Hi everyone,
I want to perform motif enrichment analysis and, so, I want to use 500bp region before and 100bp region into the coding region. For the coding region, I think I am set but, I wanted to confirm I am doing everything fine by using coding_gene_flank
. Currently, I am doing this:
seq1 = biomaRt::getSequence(id=i, type="ensembl_gene_id", seqType="coding_gene_flank", upstream = 500, mart = ensembl,verbose = T)
seq2 = biomaRt::getSequence(id=i, type="ensembl_gene_id", seqType="coding", mart = ensembl,verbose = T)
seq<-paste0(seq1,substr(seq2,1,100))
Thanks in advance!
sessionInfo()
R version 4.3.0 (2023-04-21 ucrt)
Platform: x86_64-w64-mingw32/x64 (64-bit)

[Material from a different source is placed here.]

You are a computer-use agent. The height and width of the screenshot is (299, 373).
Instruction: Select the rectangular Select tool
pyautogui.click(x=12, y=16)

Running under: Windows 11 x64 (build 22621)
Matrix products: default
locale:
[1] LC_COLLATE=Portuguese_Portugal.utf8 LC_CTYPE=Portuguese_Portugal.utf8
[3] LC_MONETARY=Portuguese_Portugal.utf8 LC_NUMERIC=C
[5] LC_TIME=Portuguese_Portugal.utf8
time zone: Europe/Lisbon
tzcode source: internal
attached base packages:
[1] stats graphics grDevices utils datasets methods base
other attached packages:
[1] biomaRt_2.56.1
loaded via a namespace (and not attached):
[1] KEGGREST_1.40.0 gtable_0.3.4 xfun_0.40
[4] ggplot2_3.4.2 rstatix_0.7.2 Biobase_2.60.0
[7] vctrs_0.6.3 tools_4.3.0 bitops_1.0-7
[10] generics_0.1.3 stats4_4.3.0 curl_5.0.2
[13] tibble_3.2.1 fansi_1.0.4 AnnotationDbi_1.62.2
[16] RSQLite_2.3.1 blob_1.2.4 pkgconfig_2.0.3
[19] dbplyr_2.3.3 S4Vectors_0.38.1 lifecycle_1.0.3
[22] GenomeInfoDbData_1.2.10 compiler_4.3.0 stringr_1.5.0
[25] Biostrings_2.68.1 progress_1.2.2 munsell_0.5.0
[28] carData_3.0-5 GenomeInfoDb_1.36.2 htmltools_0.5.6
[31] yaml_2.3.7 RCurl_1.98-1.12 car_3.1-2
[34] tidyr_1.3.0 pillar_1.9.0 ggpubr_0.6.0
[37] crayon_1.5.2 cachem_1.0.8 abind_1.4-5
[40] tidyselect_1.2.0 zip_2.3.0 digest_0.6.33
[43] stringi_1.7.12 purrr_1.0.2 dplyr_1.1.2
[46] forcats_1.0.0 fastmap_1.1.1 grid_4.3.0
[49] colorspace_2.1-0 cli_3.6.1 magrittr_2.0.3
[52] XML_3.99-0.14 utf8_1.2.3 broom_1.0.5
[55] backports_1.4.1 prettyunits_1.1.1 filelock_1.0.2
[58] scales_1.2.1 rappdirs_0.3.3 bit64_4.0.5
[61] rmarkdown_2.24 XVector_0.40.0 httr_1.4.7
[64] bit_4.0.5 ggsignif_0.6.4 png_0.1-8
[67] hms_1.1.3 openxlsx_4.2.5.2 evaluate_0.21
[70] memoise_2.0.1 knitr_1.43 IRanges_2.34.0
[73] BiocFileCache_2.8.0 rlang_1.1.1 Rcpp_1.0.10
[76] glue_1.6.2 DBI_1.1.3 xml2_1.3.5
[79] BiocGenerics_0.46.0 rstudioapi_0.15.0 R6_2.5.1
[82] zlibbioc_1.46.0
Thanks Mike Smith! What I am doing right now is to confirm if upstream + coding sequence appear on the gene sequence (added a buffer upstream as well):
Then, if the upstream + coding sequence are in this
full
region, I save the combination; otherwise, I do not consider it.